Ground zero of one of the most viciously fought nomination contests this year is the 5th Congressional District, where Rep. Bob Good, R-Campbell County and the incumbent, is trying to fend off a challenge by state Sen. John McGuire, R-Goochland County. The contest made national news when former President Donald Trump, the presumptive Republican nominee for president, turned on Good because of his endorsement of Florida Gov. Ron DeSantis for president last year.

Chris LaCivita, a Trump campaign manager, told Cardinal News in January that “Bob Good won’t be electable when we get done with him.” Good later switched his support back to Trump after DeSantis dropped out of the race after losing the Iowa, but the damage was done. McGuire continues to collect endorsements from prominent figures in Trump’s Make America Great Again movement, including Rep. Marjorie Taylor Greene, R-Ga., and former New York City Mayor Rudy Giuliani, a key Trump ally.

State Sen. John McGuire, R-Goochland County.
State Sen. John McGuire, R-Goochland County. Photo by Markus Schmidt.

Good first won his party’s nomination at a convention in 2020 at Tree of Life Ministries in Campbell County, which happened to be on his home turf.

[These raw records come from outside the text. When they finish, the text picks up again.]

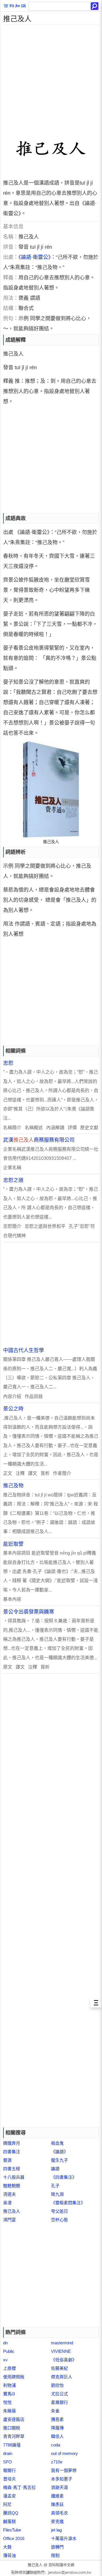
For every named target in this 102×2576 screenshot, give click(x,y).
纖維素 (57, 2495)
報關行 (9, 2470)
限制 (55, 2555)
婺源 (7, 2160)
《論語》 (59, 2151)
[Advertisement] (51, 76)
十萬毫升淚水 (63, 2538)
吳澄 (7, 2202)
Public (8, 2351)
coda (55, 2444)
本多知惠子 (61, 2478)
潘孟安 (9, 2495)
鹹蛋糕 (9, 2521)
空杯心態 (59, 2219)
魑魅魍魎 (11, 2185)
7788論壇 (12, 2444)
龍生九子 (59, 2160)
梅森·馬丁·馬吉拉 (19, 2487)
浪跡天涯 (59, 2487)
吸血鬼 (57, 2143)
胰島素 (57, 2419)
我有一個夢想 (63, 2470)
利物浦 (9, 2385)
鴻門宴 (9, 2219)
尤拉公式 (59, 2393)
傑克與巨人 (61, 2376)
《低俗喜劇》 (63, 2359)
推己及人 (11, 2211)
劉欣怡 (57, 2385)
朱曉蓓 (9, 2410)
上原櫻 (9, 2368)
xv (5, 2359)
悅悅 (7, 2402)
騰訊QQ (10, 2512)
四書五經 (11, 2168)
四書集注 (11, 2151)
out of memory (64, 2453)
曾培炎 (9, 2478)
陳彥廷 (57, 2504)
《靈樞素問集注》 (68, 2202)
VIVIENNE (61, 2351)
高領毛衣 (59, 2512)
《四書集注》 (63, 2177)
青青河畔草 (13, 2436)
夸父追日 (59, 2211)
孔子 (55, 2185)
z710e (56, 2461)
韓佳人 (57, 2436)
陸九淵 (57, 2194)
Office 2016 (13, 2538)
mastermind (62, 2342)
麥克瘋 (57, 2521)
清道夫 (9, 2194)
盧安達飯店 (13, 2419)
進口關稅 (11, 2427)
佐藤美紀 (59, 2368)
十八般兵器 (13, 2177)
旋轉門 (57, 2547)
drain (7, 2453)
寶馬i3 (9, 2393)
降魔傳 (57, 2427)
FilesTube (12, 2530)
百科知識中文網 (61, 2565)
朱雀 (55, 2410)
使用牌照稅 (13, 2376)
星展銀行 (59, 2402)
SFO (7, 2461)
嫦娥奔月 (11, 2143)
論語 (55, 2168)
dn (5, 2342)
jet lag (56, 2530)
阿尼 (7, 2504)
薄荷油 (9, 2555)
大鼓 (7, 2547)
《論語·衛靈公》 (34, 257)
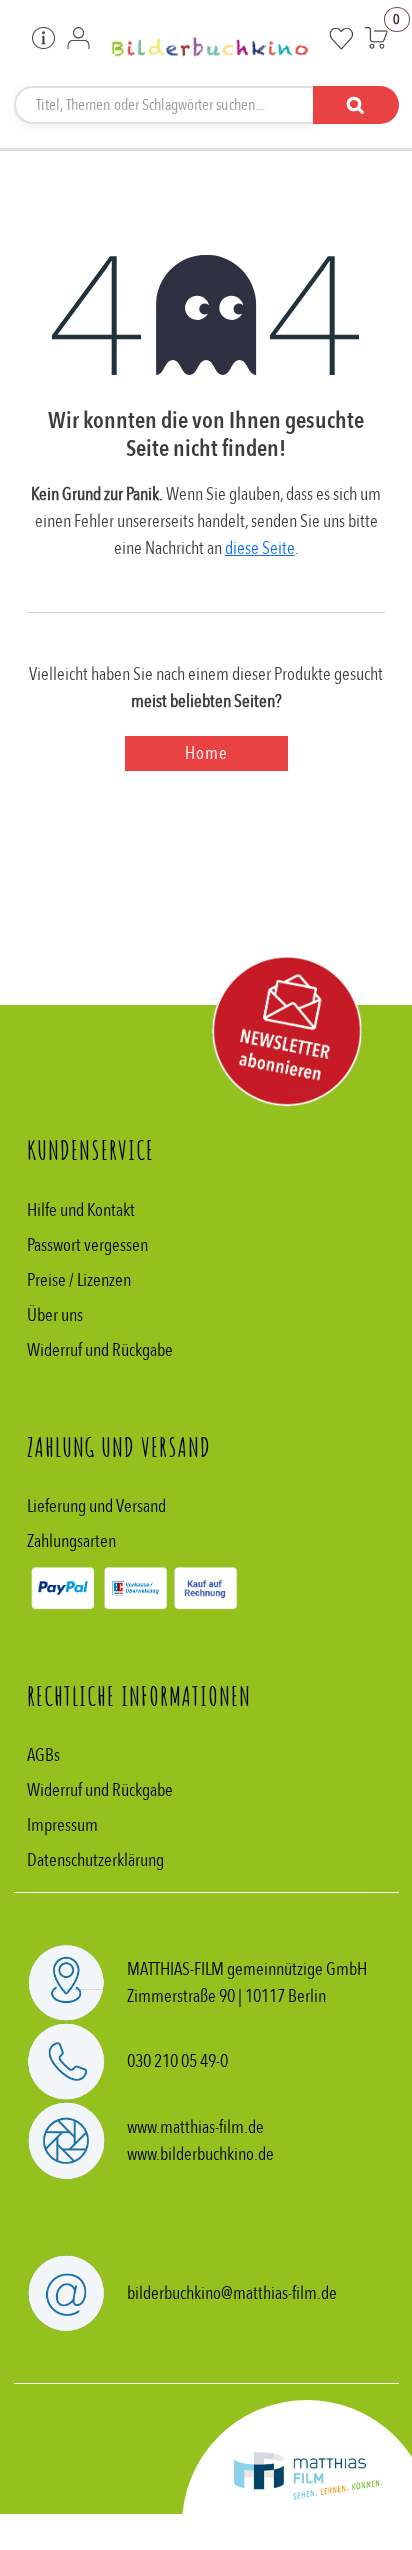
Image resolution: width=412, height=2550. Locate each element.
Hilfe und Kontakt (81, 1210)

He ousted incumbent Rep. Denver Riggleman after the latter had officiated a same-sex wedding, which upset many Republicans in the district. 

Two years later, Good was challenged by Dan Moy, a 27-year Air Force veteran and then the chairman of the Charlottesville GOP. Good prevailed once again and defeated Moy at a convention hosted by the district’s GOP committee on the campus of Hampden-Sydney College near Farmville. 

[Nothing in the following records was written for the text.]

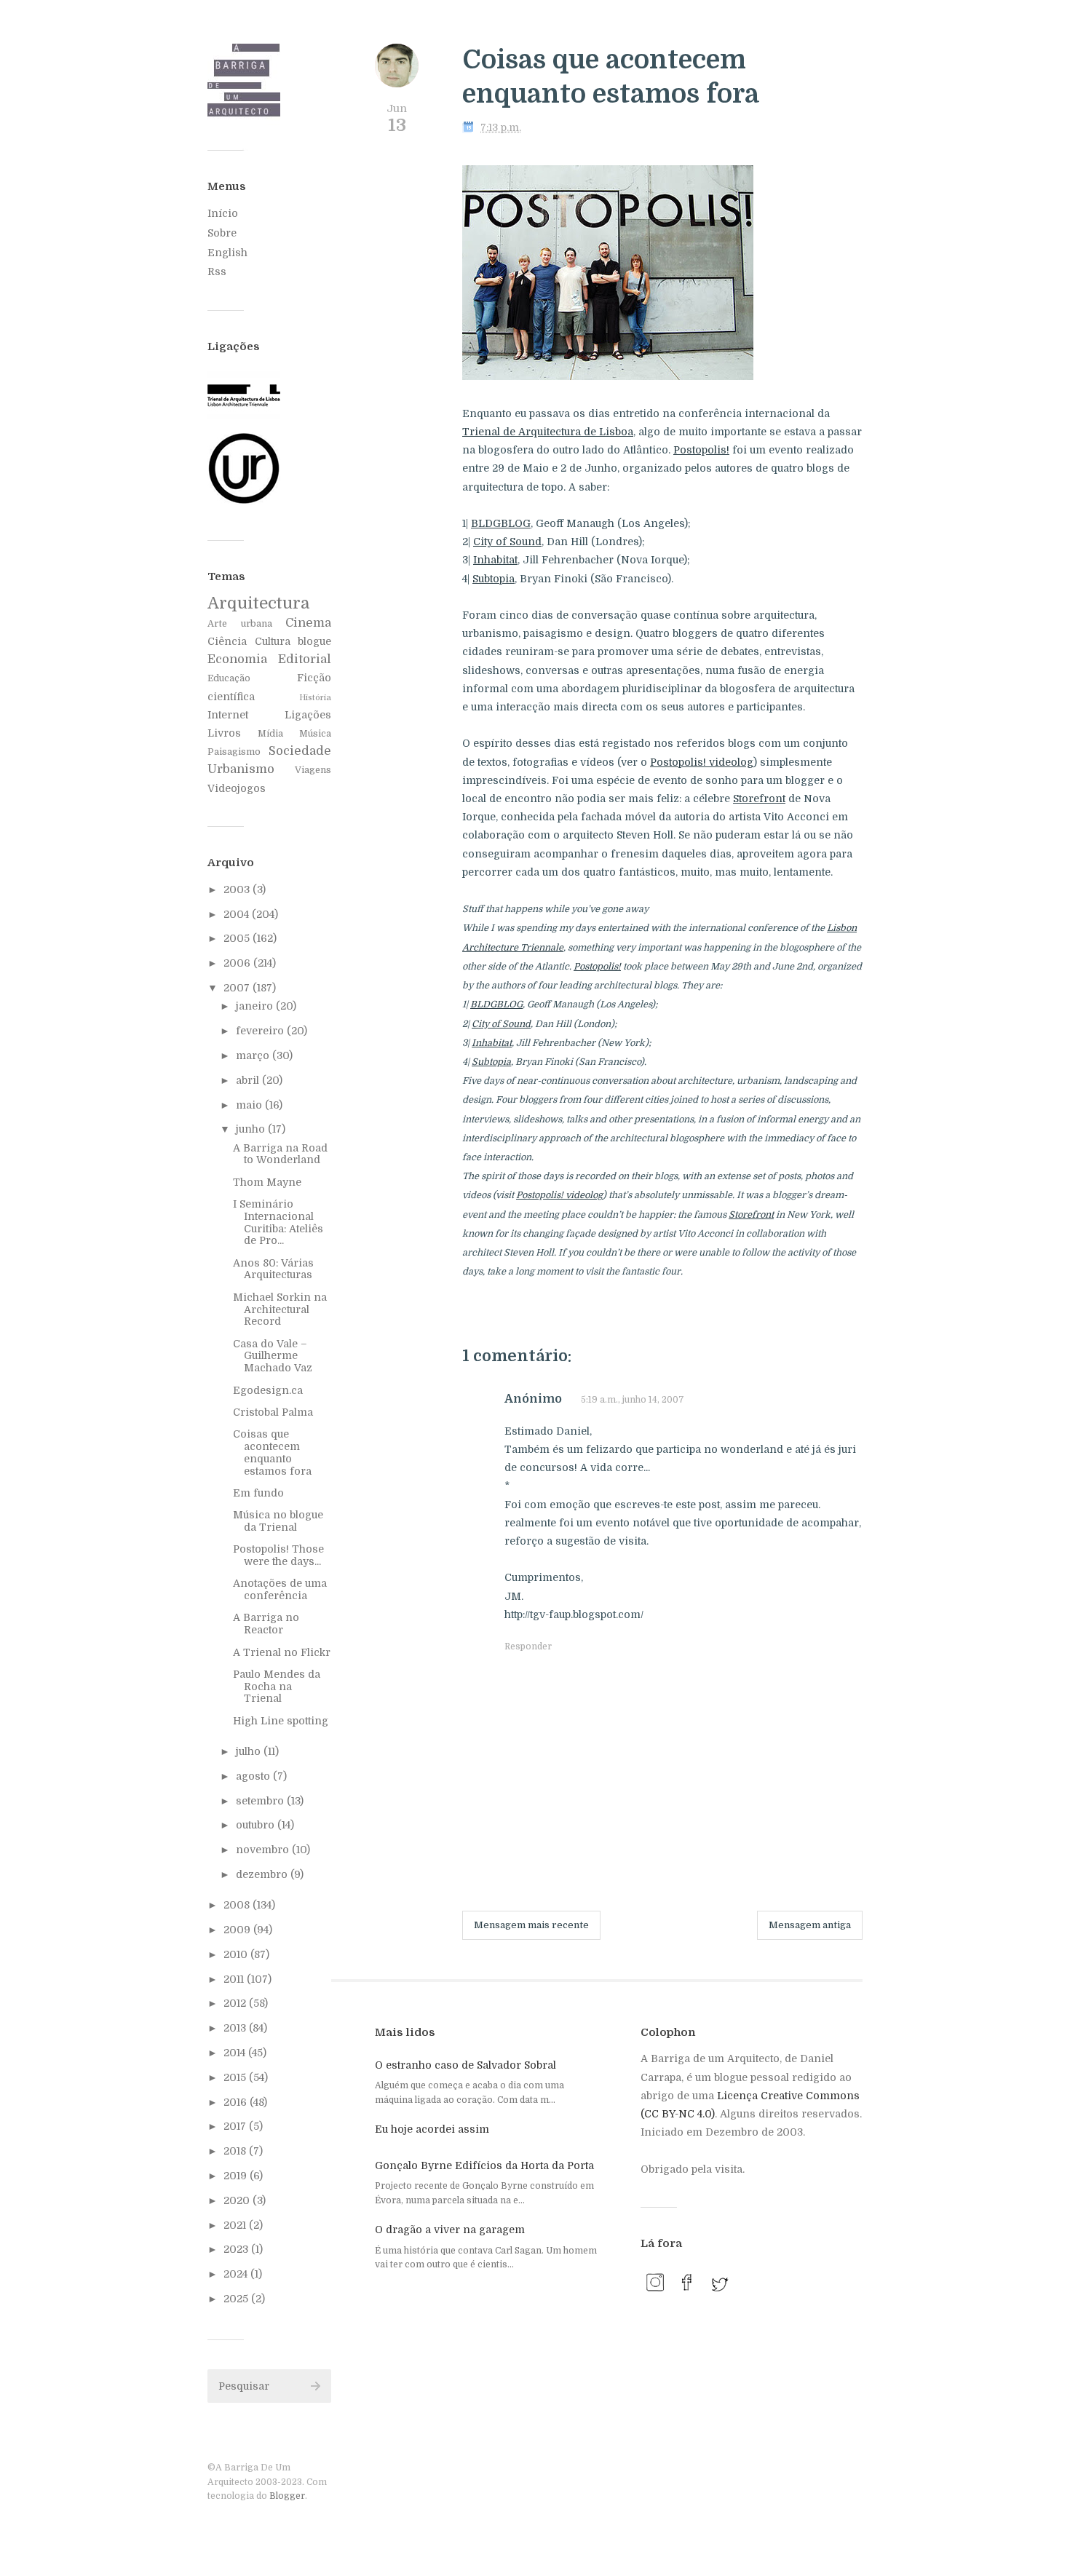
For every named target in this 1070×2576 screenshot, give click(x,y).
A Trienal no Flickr (281, 1652)
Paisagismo (234, 752)
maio (250, 1105)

But this year, the Good-McGuire face-off will be in the form of a state-run primary election after a new state law that took effect in January made it difficult for parties to nominate their candidates at party-run conventions or mass meetings. 

The different nomination format, and the fact that both candidates are mostly ideologically aligned but are competing for the support of Trump voters in a district that the former president won by 53% in both 2016 and 2020, make it hard to predict who will keep the upper hand — Good, the chair of the ultra-conservative House Freedom Caucus who helped engineer former House Speaker Kevin McCarthy’s ouster, or McGuire, the ambitious state senator who mostly runs on a platform of unwavering loyalty to Trump and who continues to call his primary opponent a “Never-Trumper” and a “RINO,” a derogatory moniker for “Republican In Name Only,” who is working to help Democrats.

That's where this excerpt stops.